Forget the declaration earlier this month by the African National Congress (ANC) that 2020 must be "the year of unity, socio-economic renewal, and nation building". This must be the year of intensified and widening fightback against that party's increasingly destructive policies.
Prominent on the list are expropriation without compensation, erosion of private health care, new threats to the mining industry, and control of sport.
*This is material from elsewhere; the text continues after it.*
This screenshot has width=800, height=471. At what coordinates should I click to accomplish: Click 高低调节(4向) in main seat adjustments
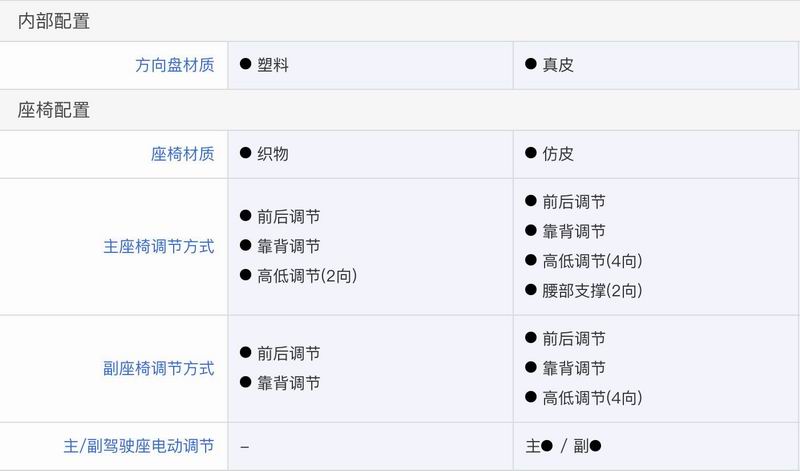tap(592, 261)
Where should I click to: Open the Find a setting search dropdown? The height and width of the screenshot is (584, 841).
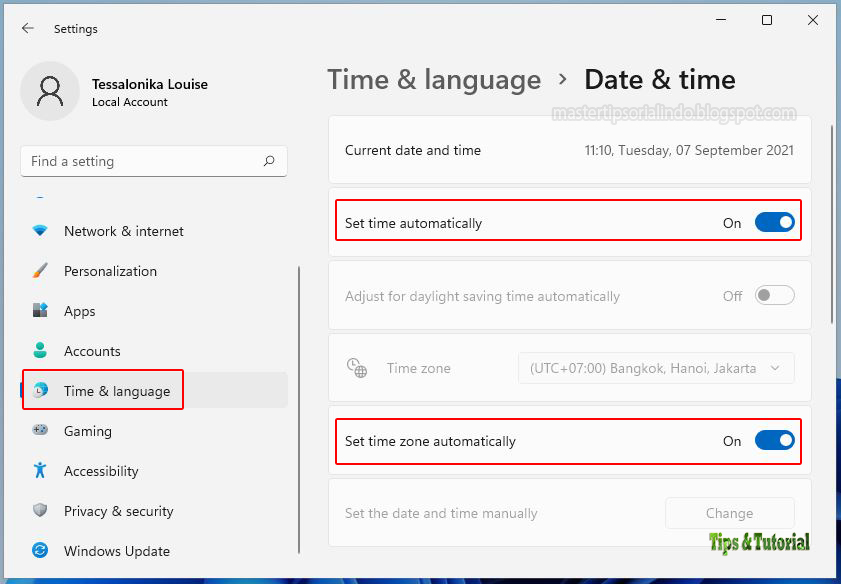click(x=270, y=161)
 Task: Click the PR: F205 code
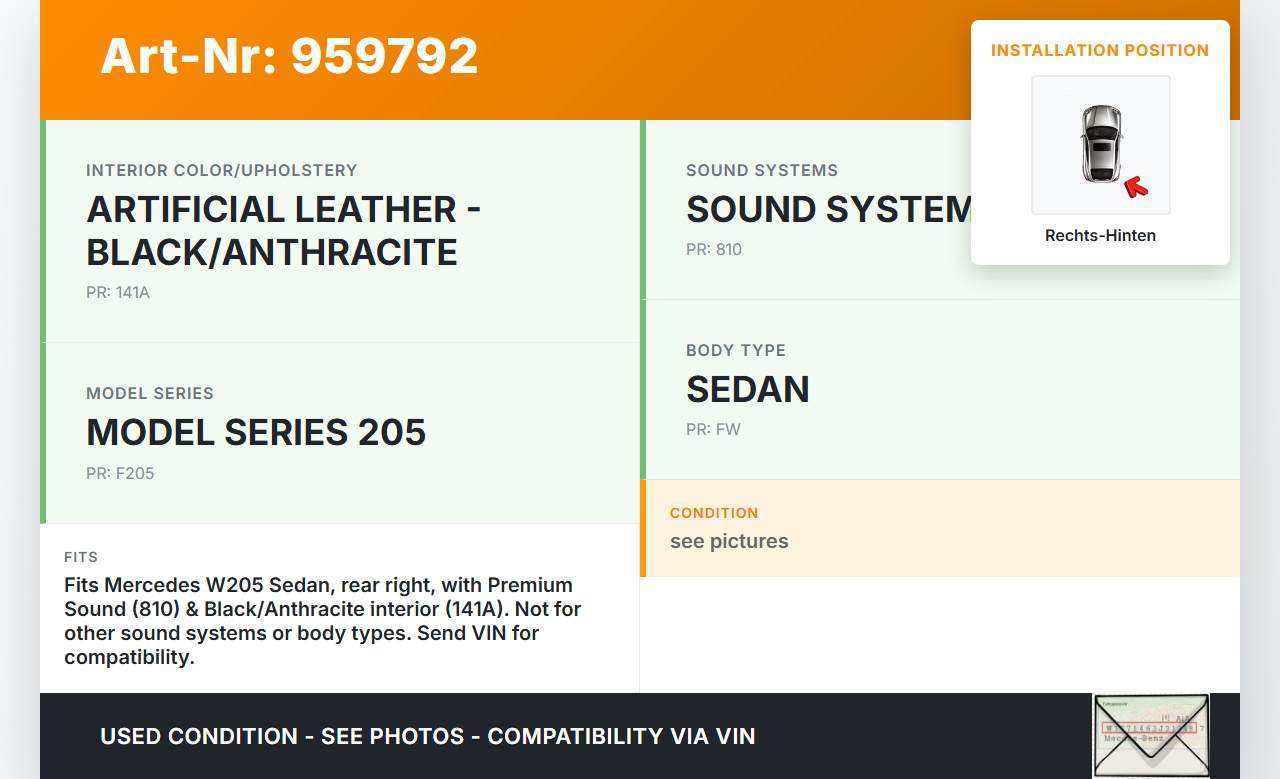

Owners of private property, doctors, private healthcare companies, medical aids, the mining industry, businesses that depend upon mining, sportsmen and women, and the "fitness industry" are among those who need to recognise that they are all in the same boat.
Their rights and interests are threatened by a corrupt and incompetent government whose overriding purpose is to transfer powers from the private domain to itself. In so doing it will further extend the scope of its patronage, the object of which is to entrench its grip on the state. That is what parties steeped in Marxism-Leninism always try to do.
Cyril Ramaphosa, as usual, is full of contradictions. On the one hand, he tries to limit corruption. On the other, his policy proposals, by extending the reach of the state, will provide new areas in which party cadres in the form of bureaucrats can enrich themselves by extracting bribes and/or swinging government contracts to themselves and their friends and relations.
An intensified and widening fightback necessitates a change in the mindsets of many leaders in the private sector. Far too often the response to intrusive policy proposals is to say to the government "we agree with your objectives but think they can be achieved some other way". This is usually naive, because the real objectives are seldom the ones proclaimed from public platforms.
National health insurance is not about improving public health care. It is about augmenting the powers of the state. Land reform is not about "rekindling" black commercial farmers. It is about augmenting the powers of the state (and enabling politicians and bureaucrats to acquire farms without paying for them).